Jelica
Jelica

Reputation: 15

Aggregate and count identical rows in r

I have a data.frame that looks like this (however with a larger number of columns and rows): enter image description here

I want to sum the rows that have all columns identical and create last column "count", in order to get something like this: enter image description here

Thank you for help!

data:

structure(list(Gene = c("A", "A", "B", "C"), `Cell 1` = c(2, 
2, 3, 4), `Cell 2` = c(2, 2, 3, 4), `Cell 3` = c(2, 2, 3, 4)), row.names = c(NA, 
-4L), class = c("tbl_df", "tbl", "data.frame"))
> 

Upvotes: 0

Views: 1171

Answers (5)

Samsani Hymavathi
Samsani Hymavathi

Reputation: 134

Check this code

df=structure(list(Gene = c("A", "A", "B", "C"), `Cell 1` = c(2, 
                                                          2, 3, 4), `Cell 2` = c(2, 2, 3, 4), `Cell 3` = c(2, 2, 3, 4)), row.names = c(NA, 
                                                                                                                                       -4L), class = c("tbl_df", "tbl", "data.frame"))

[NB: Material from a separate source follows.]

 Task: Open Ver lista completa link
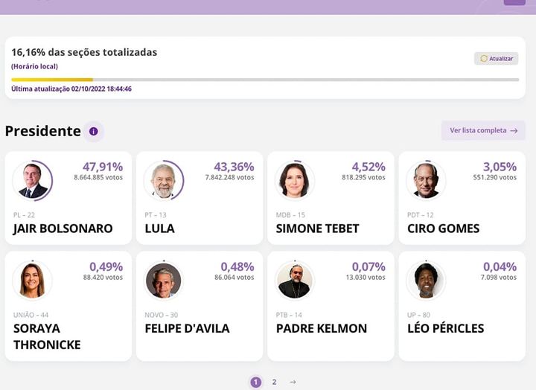(x=478, y=131)
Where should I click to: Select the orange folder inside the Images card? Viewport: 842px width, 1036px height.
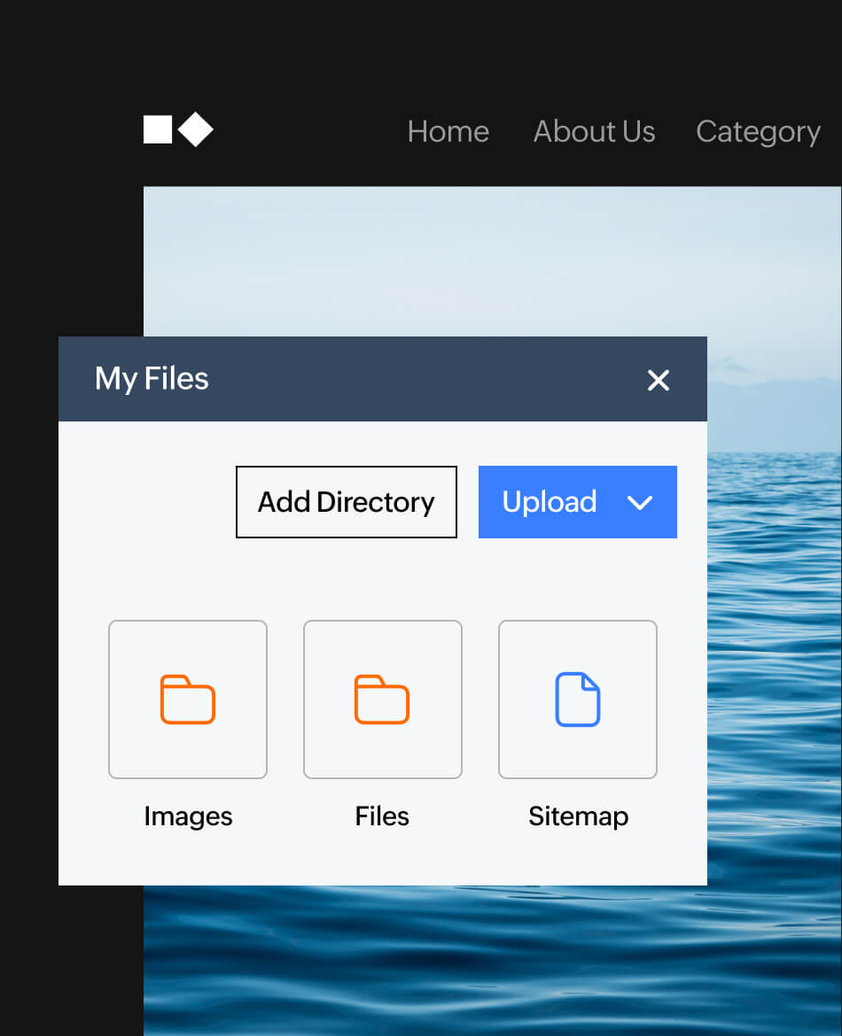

df1=unique(df)    #Store Unique Rows    
df2=df[duplicated(df),]    #Store Duplicated Rows

df3=df1    #Copy unique Dataframe into new dataframe    
df3['count']=1    #Create and assign with default value    


for(i in 1:nrow(df2))    #Duplicated Rows
  
{
  
  for(j in 1:nrow(df1))    #Unique Rows
    
  {
    
    if (all(df1[j,] == df2[i,]))    #Check all columns data is same
      
    {
      
      df3[j,'count'] <- df3[j,'count']+1   # Increase count to one
      
    }
    
    
  }
  
}

Upvotes: -1

Dimitrios Panagopoulos
Dimitrios Panagopoulos

Reputation: 147

In SQL terms, you can count rows grouping by all columns and join the result with the initial data.frame.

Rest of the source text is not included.